__Supplied passage__:
ARC EoE Director Professor Peter Jones joins UK experts in setting key mental health research targets to address health challenges over the next decade, published in the Journal of Mental Health for Mental Health Awareness Week.
The ambitious shared goals aim to speed up the implementation of mental health research, providing clear direction and focus for researchers and funders to improve understanding and treatment of mental health. The research co-authors call to reduce mental illness in children and young people, investigate the links between physical and mental health, find more new mental health treatments and increase choice and access to care in hospitals and communities.
"It’s been a pleasure supporting the development of these important mental health research goals. Involving a wide range of stakeholders, they provide us all with focus, direction and challenge.
The goals will galvanise mental health science while holding it to account."

__Data listing__:
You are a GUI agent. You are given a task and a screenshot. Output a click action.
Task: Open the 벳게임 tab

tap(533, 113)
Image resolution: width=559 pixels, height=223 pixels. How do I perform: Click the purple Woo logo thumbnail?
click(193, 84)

---

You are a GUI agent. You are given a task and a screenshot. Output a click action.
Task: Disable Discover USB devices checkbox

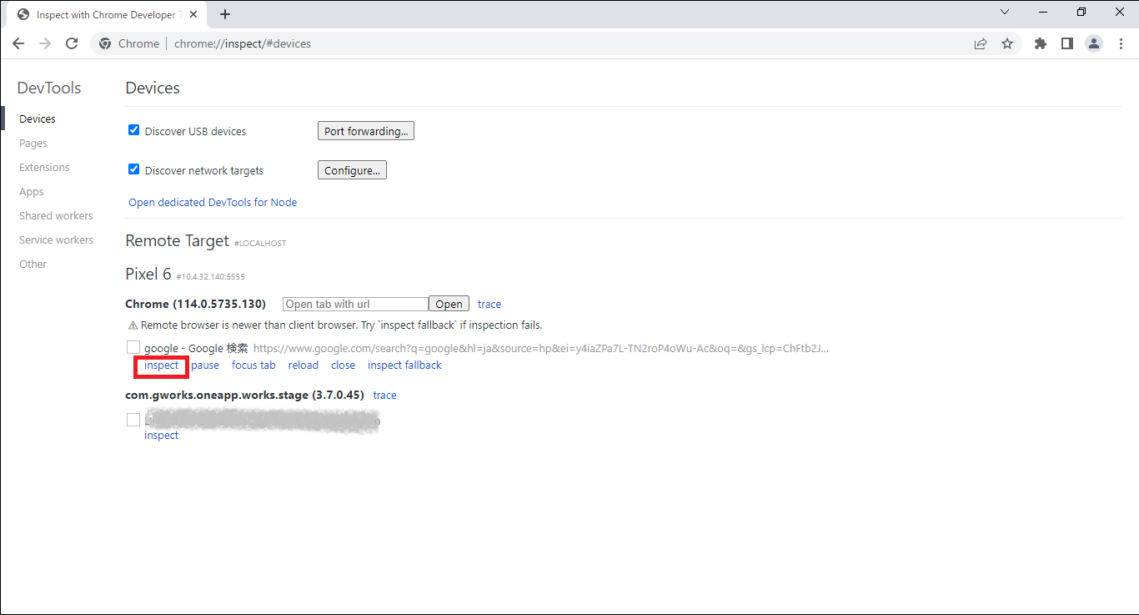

---

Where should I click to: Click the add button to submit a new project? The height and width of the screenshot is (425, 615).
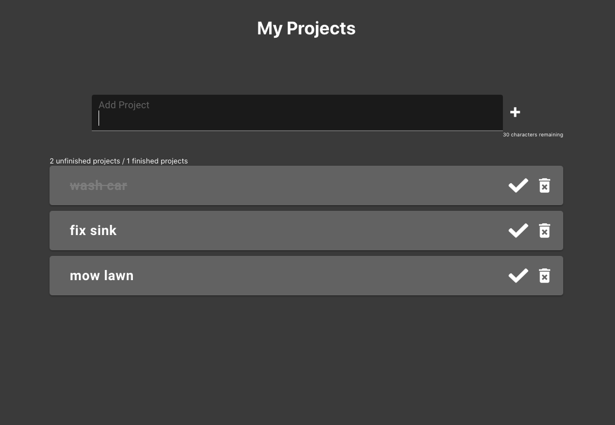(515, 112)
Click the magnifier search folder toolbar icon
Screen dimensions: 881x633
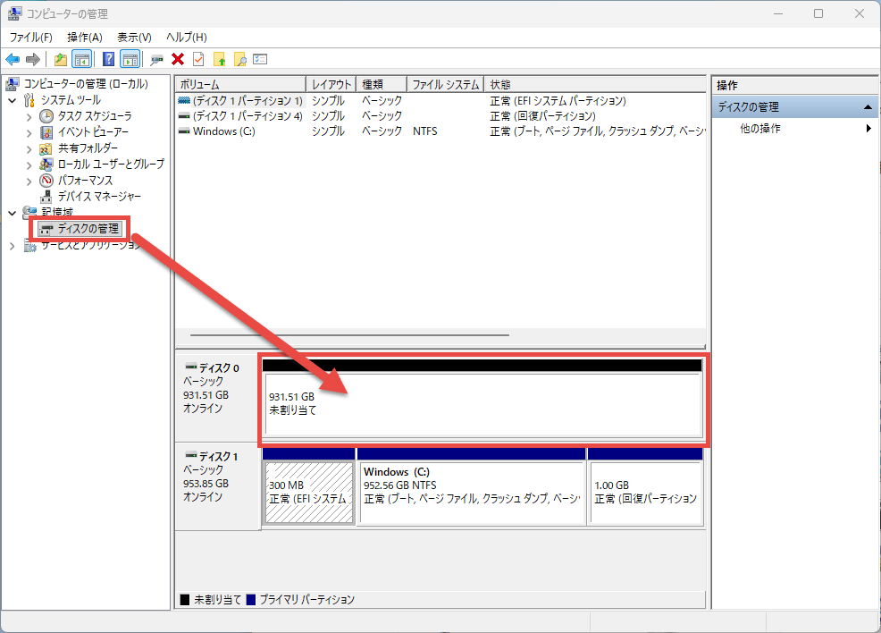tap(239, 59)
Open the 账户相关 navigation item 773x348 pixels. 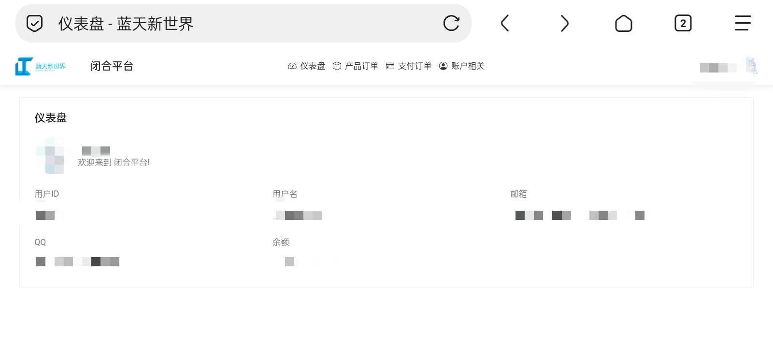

__Exercise directions__: Condense the paragraph in the mental health research goals passage that begins "The ambitious shared goals" into a short bulleted list, keeping its main facts. The material has no connection to the text about mental health research goals.

__Your solution__:
- The shared goals aim to speed up the implementation of mental health research.
- They give researchers and funders clear direction and focus for improving understanding and treatment of mental health.
- The co-authors call for:
  - reducing mental illness in children and young people
  - investigating links between physical and mental health
  - finding more new mental health treatments
  - increasing choice and access to care in hospitals and communities